**Available data**

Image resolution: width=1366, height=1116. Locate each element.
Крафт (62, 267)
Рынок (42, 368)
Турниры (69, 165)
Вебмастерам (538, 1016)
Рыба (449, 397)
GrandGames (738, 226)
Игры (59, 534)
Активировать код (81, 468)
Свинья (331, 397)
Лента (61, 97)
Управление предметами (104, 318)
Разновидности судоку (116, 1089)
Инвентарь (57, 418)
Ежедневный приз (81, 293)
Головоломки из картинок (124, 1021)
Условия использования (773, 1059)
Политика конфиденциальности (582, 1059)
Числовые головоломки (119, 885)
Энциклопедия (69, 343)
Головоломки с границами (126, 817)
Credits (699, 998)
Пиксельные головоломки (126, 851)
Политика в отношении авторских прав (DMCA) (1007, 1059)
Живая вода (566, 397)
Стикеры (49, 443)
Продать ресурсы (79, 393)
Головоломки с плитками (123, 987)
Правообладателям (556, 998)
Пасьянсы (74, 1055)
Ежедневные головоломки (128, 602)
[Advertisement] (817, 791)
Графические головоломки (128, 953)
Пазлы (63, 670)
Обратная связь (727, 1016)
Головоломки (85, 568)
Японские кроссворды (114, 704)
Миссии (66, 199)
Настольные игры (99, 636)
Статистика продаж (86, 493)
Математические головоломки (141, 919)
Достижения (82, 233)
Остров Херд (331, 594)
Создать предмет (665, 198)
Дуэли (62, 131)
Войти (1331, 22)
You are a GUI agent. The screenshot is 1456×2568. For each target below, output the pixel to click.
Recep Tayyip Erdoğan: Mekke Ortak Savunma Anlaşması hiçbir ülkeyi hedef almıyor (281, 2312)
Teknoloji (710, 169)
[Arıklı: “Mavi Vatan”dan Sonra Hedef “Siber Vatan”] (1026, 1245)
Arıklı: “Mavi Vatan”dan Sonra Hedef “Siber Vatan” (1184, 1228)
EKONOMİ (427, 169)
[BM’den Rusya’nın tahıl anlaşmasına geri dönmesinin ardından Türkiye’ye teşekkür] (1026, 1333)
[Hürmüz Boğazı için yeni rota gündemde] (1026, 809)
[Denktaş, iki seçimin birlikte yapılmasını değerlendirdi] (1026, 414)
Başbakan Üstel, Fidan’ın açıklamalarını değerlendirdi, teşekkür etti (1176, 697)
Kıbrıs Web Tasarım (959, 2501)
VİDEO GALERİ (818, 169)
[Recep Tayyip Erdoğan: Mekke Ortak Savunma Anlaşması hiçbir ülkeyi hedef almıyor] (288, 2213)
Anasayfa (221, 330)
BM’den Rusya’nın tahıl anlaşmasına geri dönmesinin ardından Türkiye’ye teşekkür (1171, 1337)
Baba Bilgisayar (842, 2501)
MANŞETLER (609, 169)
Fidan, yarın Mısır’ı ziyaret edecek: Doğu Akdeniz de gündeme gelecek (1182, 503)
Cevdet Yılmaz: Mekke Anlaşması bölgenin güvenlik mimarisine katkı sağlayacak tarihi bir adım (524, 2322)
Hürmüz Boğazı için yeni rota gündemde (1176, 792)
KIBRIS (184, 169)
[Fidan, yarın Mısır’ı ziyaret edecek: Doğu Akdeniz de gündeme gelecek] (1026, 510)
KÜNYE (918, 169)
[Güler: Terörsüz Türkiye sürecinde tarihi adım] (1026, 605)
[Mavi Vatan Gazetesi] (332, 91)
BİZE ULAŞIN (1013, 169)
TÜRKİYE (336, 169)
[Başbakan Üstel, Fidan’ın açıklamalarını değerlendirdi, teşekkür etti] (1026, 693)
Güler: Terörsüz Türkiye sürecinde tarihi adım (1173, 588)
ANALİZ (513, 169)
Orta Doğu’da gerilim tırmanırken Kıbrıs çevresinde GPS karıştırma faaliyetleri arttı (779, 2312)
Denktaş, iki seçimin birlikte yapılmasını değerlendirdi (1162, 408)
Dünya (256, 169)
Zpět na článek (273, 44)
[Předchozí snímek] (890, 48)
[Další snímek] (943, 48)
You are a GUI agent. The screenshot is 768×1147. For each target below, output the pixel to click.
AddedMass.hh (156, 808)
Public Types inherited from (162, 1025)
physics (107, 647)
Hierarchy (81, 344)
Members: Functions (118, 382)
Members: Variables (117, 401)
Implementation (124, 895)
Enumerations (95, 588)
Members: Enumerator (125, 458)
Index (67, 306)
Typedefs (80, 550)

**Exercise brief**
Above are the records; repeat exactly the lines from the one holding "Активировать код (81, 468)" down to the one holding "Числовые головоломки (119, 885)", end lines included.

**Worked solution**
Активировать код (81, 468)
Свинья (331, 397)
Лента (61, 97)
Управление предметами (104, 318)
Разновидности судоку (116, 1089)
Инвентарь (57, 418)
Ежедневный приз (81, 293)
Головоломки из картинок (124, 1021)
Условия использования (773, 1059)
Политика конфиденциальности (582, 1059)
Числовые головоломки (119, 885)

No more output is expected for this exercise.